Insights and challenges for better communication on pharmaceuticals were the topics of a presentation by Jay Jackson, PharmD, MPH, senior vice president of consulting services at Xcenda, Kat Wolf Khachatourian, PharmD, MBA, vice president of strategic care transformation at QualChoice Health Plan Services, Nneka Onwudiwe, PharmD, PhD, MBA, PRO/PE scientific reviewer for the U.S. government, and Soumi Saha, PharmD, JD, director of pharmacy & regulatory affairs at AMCP.
According to the 2017 U.S. Food and Drug Administration (FDA) draft guidance for medical and device product communication, factors involved in approved communication include:
- How the information compares with the information about those conditions in the FDA-required labeling.

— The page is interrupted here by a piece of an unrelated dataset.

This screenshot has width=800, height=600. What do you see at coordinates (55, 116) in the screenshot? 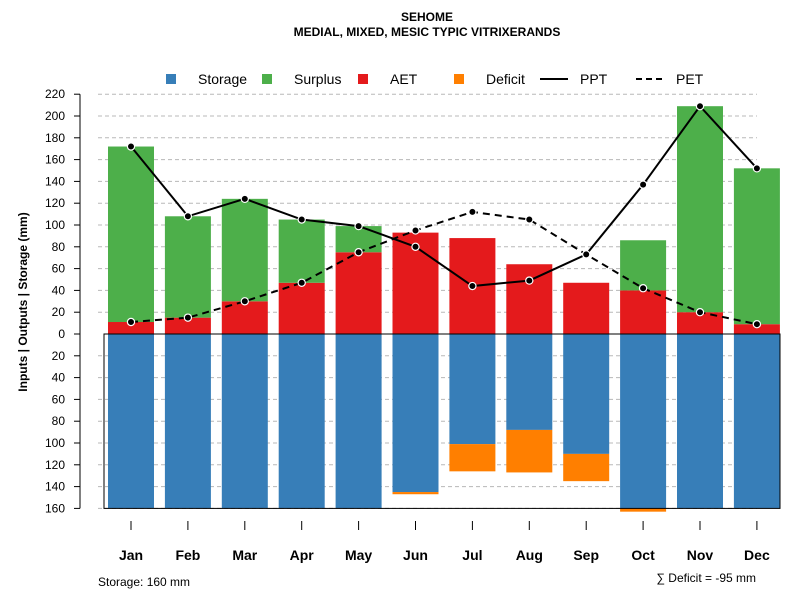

- Whether the representations or suggestions in the communication increase the potential for harm to health, relative to the information reflected in FDA-required labeling.
- Whether the directions for use in the FDA-required labeling enable the product to be safely and effectively used under the conditions represented and suggested.
According to a survey conducted by Xcenda, healthcare economic information (HCEI) was ranked as “somewhat” to “extremely” important for formulary or medical policy decisions by 79% of respondents in 2016 and by 84% in 2017. Almost two-thirds of 2016 and 2017 respondents perceived a gap between needed and available HCEI, and about half (53% in 2016 and 46% in 2017) said that addressing this gap would “very much” or “extremely” improve formulary decision-making.
Only 21% of 2017 respondents said they “often” or “frequently” receive HCEI, while 43% reported an increase in HCEI communication over the past year. When asked about a preferred way to communication with manufacturers about HCEI, 59% said in-person meetings and 48% said through an AMCP dossier or other medical information requests.
Dr. Wolf Khachatourian discussed best practices for proactive communication. Recommendations from an AMCP workshop on the topic concluded that communication timelines must be flexible and are dependent on several key determinants, such as the market dynamics of an agent (such as a first-in-class), timing in conjunction with the payer’s budget and planning cycles, the amount of data available, and the anticipated Prescription Drug User Fee Act date.
Communications should begin at least 24 months in advance of FDA approval and should increase in intensity as the anticipated approval date approaches. She concluded, “Sooner is always better, flexibility is key, timelines are dependent on several factors.”
Dr. Saha advised that for these communications to be truly effective, the person presenting and the person receiving the information should be on an even playing field. “Discuss in advance who will be in the room so that competencies can be aligned,” she noted. “Be a credible messenger, and have a credible recipient.”
Delivery of a credible message include:
- Based on identified best practices, not regulatory requirements
- Desirable skills and competencies are similar pre- and post-approval
- Actual job titles will vary based on the size and structure of the manufacturer—do not say, “I will only speak with a person with a certain title.”
- May require a team of individuals with complementary areas of expertise
- Labels of “promotional” and “non-promotional” personnel should not limit the ability to communicate
- Individuals should be trained to communicate at the top of their scope of practice
Ultimately, improving communication will help the patient by improving access to emerging therapies, making evidence-based formulary and coverage decisions with real-world evidence, better budgeting and forecasting, and moving toward value-based healthcare.
Presentation L4: Best Practices to Implementing Proactive Communications Between Manufacturers and Payers. AMCP Annual Meeting 2018.